Q: Is MCPJam a replacement for the official MCP Inspector?

A: No. The official MCP Inspector is a minimal wire-debugging tool. MCPJam wraps the same wire format with a Playground, OAuth debugger, evals, and a Skills tab, so it is more of a superset than a replacement.

Q: Does the web app support STDIO servers?

A: Not today. The web app is HTTPS-only because browsers cannot spawn local processes. STDIO servers are supported in the Desktop app and the CLI.

Q: How is this different from Postman for MCP?

A: Postman is request-composer-first. MCPJam is a workspace that combines chat, manual tool calls, widget rendering, JSON-RPC logging, and eval runs in one tab. If you spend most of your time iterating on what the model sees, MCPJam is a better fit. If you spend most of your time scripting collections for a backend, Postman is still the better tool.

Q: Can I run MCPJam in CI?

A: Yes. The CLI is stateless, supports every command the Inspector exposes, and emits JUnit XML via the SDK. The recommended workflow is to gate PRs on mcpjam oauth conformance and mcpjam protocol conformance and let the SDK run the eval suites.

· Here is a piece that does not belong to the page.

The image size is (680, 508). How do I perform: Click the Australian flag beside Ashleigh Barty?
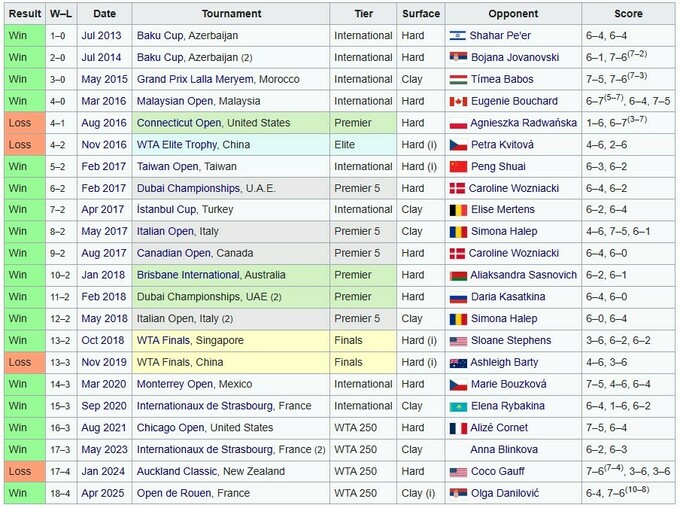click(x=458, y=362)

Q: Does MCPJam support the latest protocol draft?

A: Yes. The Inspector can pin to a specific protocol version, including the 2026-07-28 stateless release candidate. Pin it explicitly when you want to test a future spec against your server today.

Q: Is it open source?

A: Yes, under the MCPJam GitHub org. The repo is github.com/MCPJam/inspector. The hosted app, the CLI, the desktop app, and the SDK are all tracked there.

Conclusion

MCPJam is the most complete MCP testing platform I have seen that is also open source. The Inspector Playground is a real IDE for MCP work — manual tool calls, widget rendering, multi-model compare, and JSON-RPC logging in one tab. The OAuth conformance suite is the only practical way I know of to validate an MCP server against the current matrix of protocol versions and client registration modes. The Evals engine is what you reach for when a benchmark score is not enough. And the new Skills tab makes the case that the next step for MCP is pairing tools with reusable agent skills, which is the right direction.

If you ship an MCP server, install the CLI, run mcpjam probe against your live URL, and walk through the OAuth Debugger. If you are building a ChatGPT App, open the widget emulator and confirm your ui:// resource renders the way you think it does. Both take under five minutes and they will surface a class of bugs that a unit test never will.